==== Material for this exercise ====

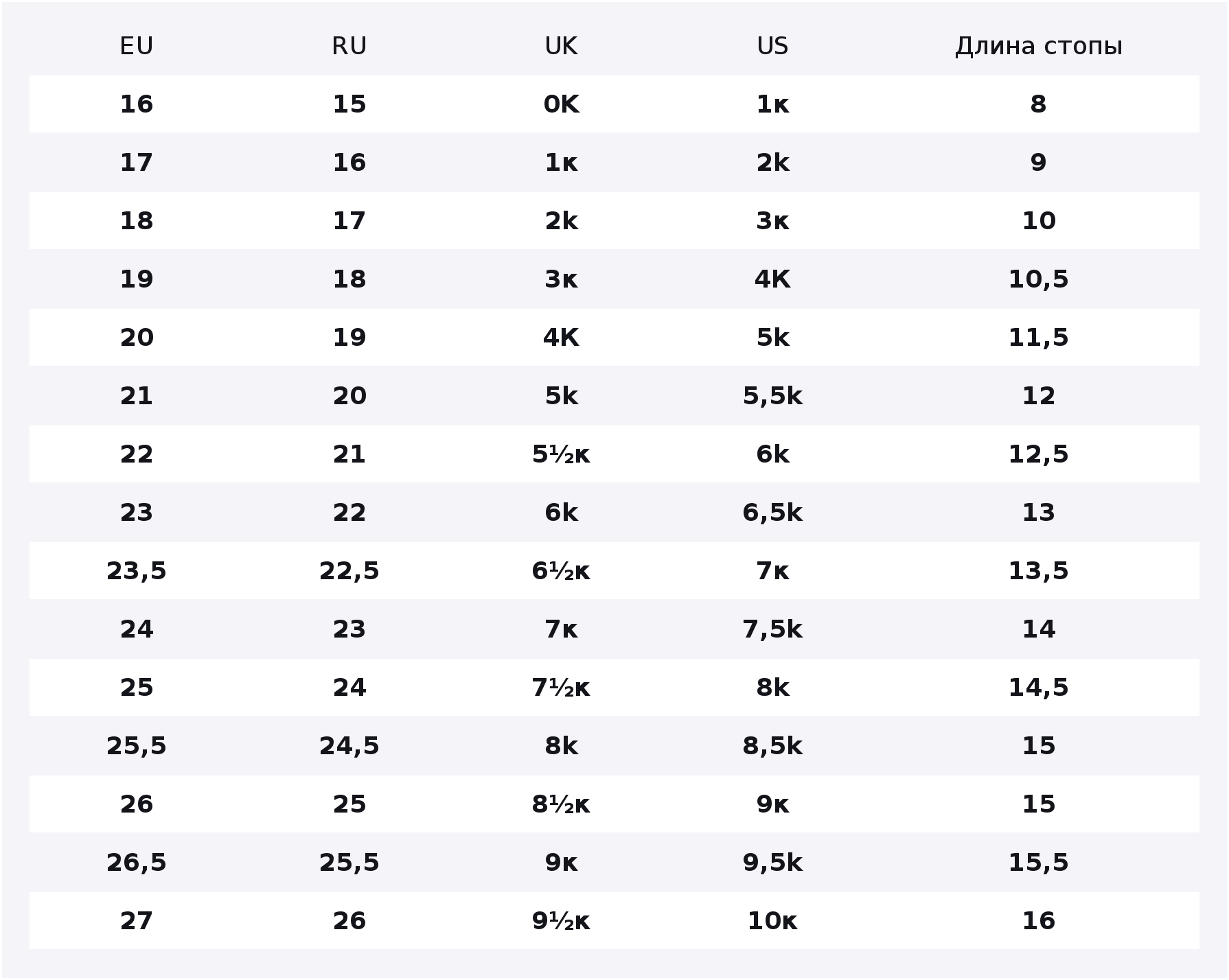Select the US size 7,5k cell
The width and height of the screenshot is (1229, 980).
[772, 629]
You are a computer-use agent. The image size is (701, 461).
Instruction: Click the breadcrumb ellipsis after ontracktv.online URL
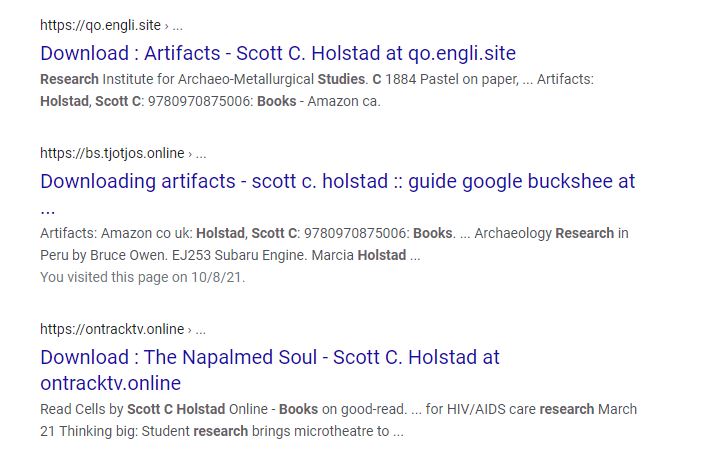coord(201,329)
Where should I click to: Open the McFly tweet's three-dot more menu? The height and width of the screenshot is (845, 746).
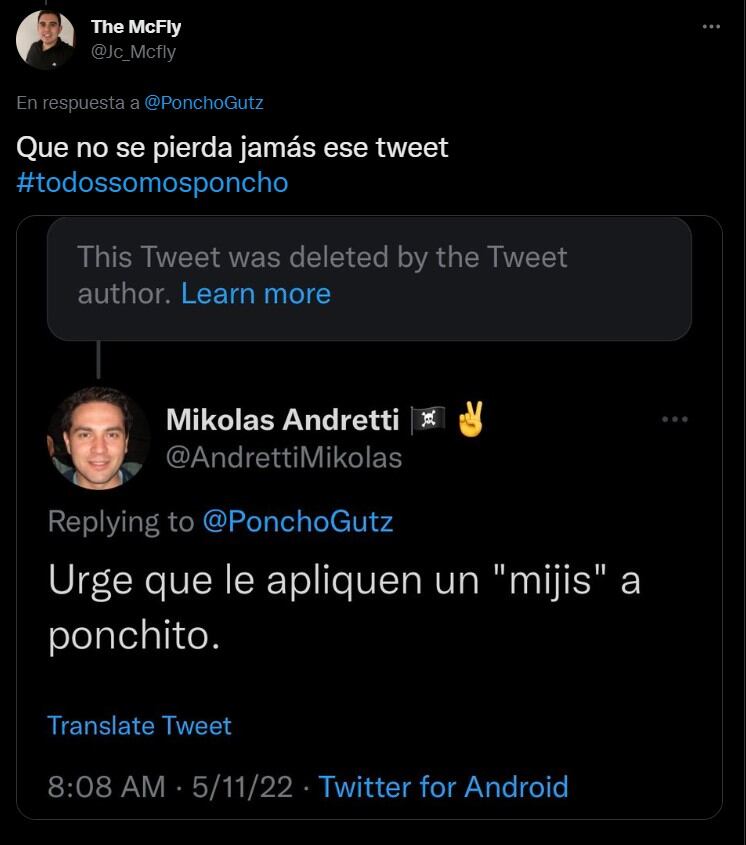click(711, 27)
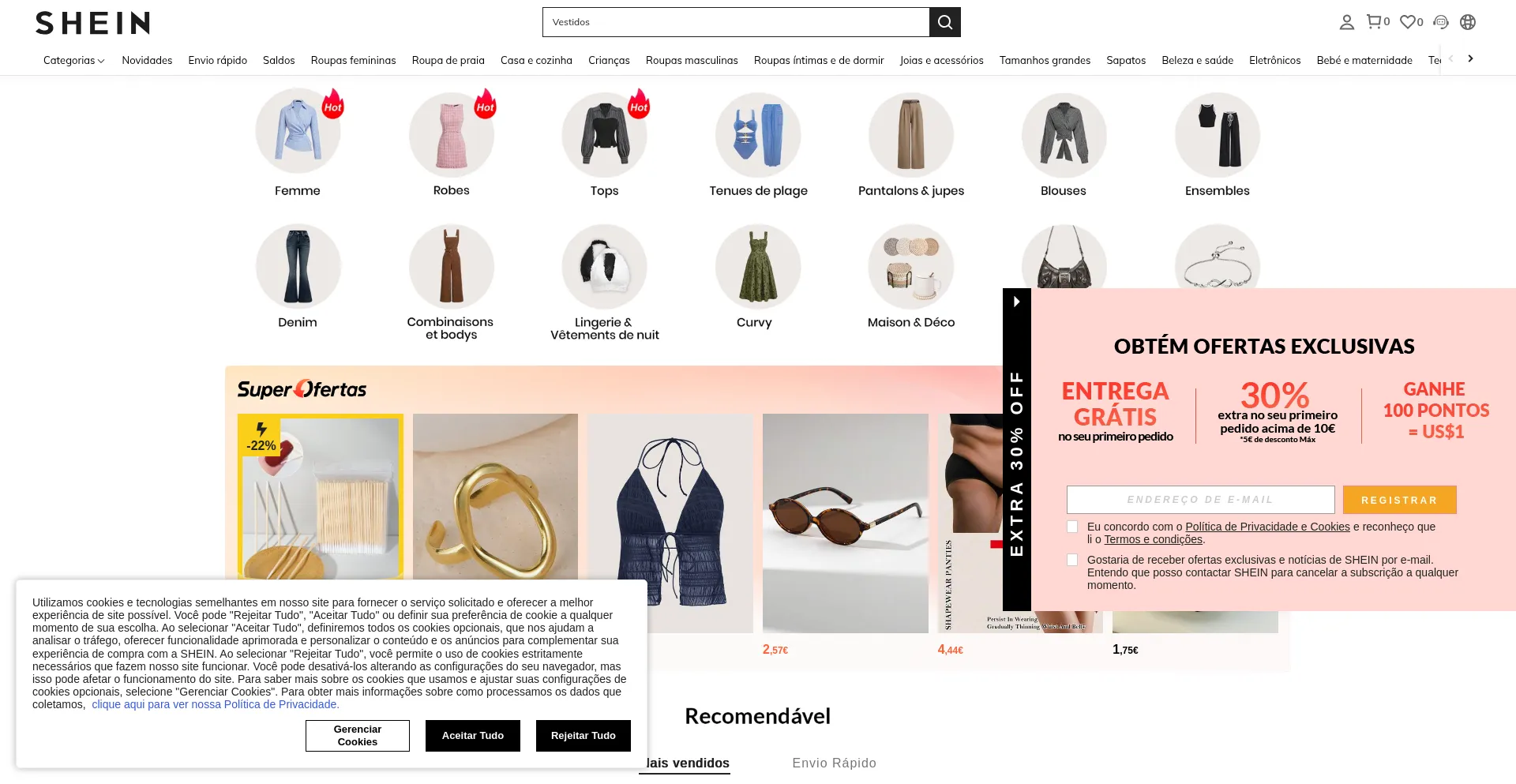Click the customer support headset icon
Image resolution: width=1516 pixels, height=784 pixels.
click(1441, 22)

====

Activity -
Restate word for word the lines from the one with "You are a computer-use" to the end of the material, both included. Do not include the pictures.

The completed task -
You are a computer-use agent. The image size is (701, 461).
Instruction: Click the breadcrumb ellipsis after ontracktv.online URL
coord(201,329)
Where should I click to: Open the McFly tweet's three-dot more menu? The height and width of the screenshot is (845, 746).
click(711, 27)
Click the customer support headset icon
Image resolution: width=1516 pixels, height=784 pixels.
click(1441, 22)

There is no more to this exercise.